L’omission majeure : ce que dit – et ne dit pas – l’Enseignement catholique
« Ce qui s’est passé a profondément trahi le projet éducatif de l’enseignement catholique », reconnaît Guillaume Prévost. Sans jamais nommer précisément les faits, ni les qualifier de violences sexuelles, il évoque des « ce qui s’est passé », des « abus », une « trahison » appelant à « l’introspection »et à une « responsabilité accrue ». Mais pas un mot sur Bétharram, ni sur les mécanismes d’omerta ou l’absence de contrôle de l’Etat reprochés à l’institution. Et d’évoquer « la succession des violences, suicides de directrices de l’école, agressions entre élèves, agressions des élèves sur les enseignants, et les drames, les abus qui ont fait l’actualité l’année dernière ». C’est alors que résonnent les témoignages des violences systémiques, de la fabrique du silence et le cri lancé par Constance Bernard « je vous en supplie, ne laissez pas le sujet s’éteindre ».

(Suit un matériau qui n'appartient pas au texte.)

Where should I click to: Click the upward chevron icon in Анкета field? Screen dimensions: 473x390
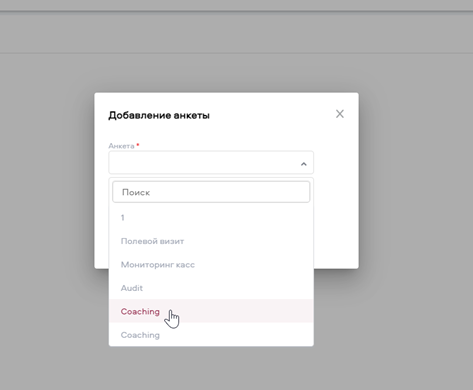click(x=303, y=164)
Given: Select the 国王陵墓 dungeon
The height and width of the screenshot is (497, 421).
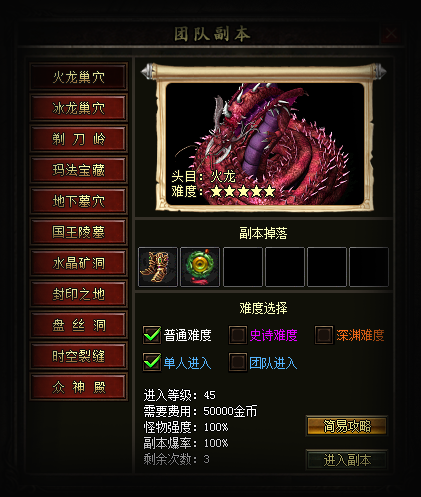Looking at the screenshot, I should click(79, 232).
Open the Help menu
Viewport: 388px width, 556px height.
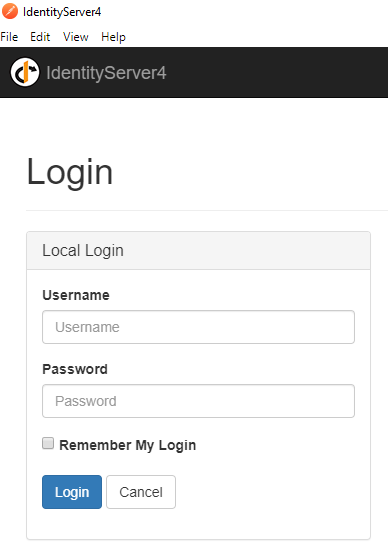click(x=113, y=37)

Betharram : lever l’omerta, le #me too de l’enseignement catholique
Cette omission qui interroge : comment prétendre affronter une crise sans en nommer les causes systémiques ? « Ce qui s’est passé doit nous amener à une introspection, à une réaction », insiste-t-il, sans évoquer la nécessité de contrôle et du travail de prévention.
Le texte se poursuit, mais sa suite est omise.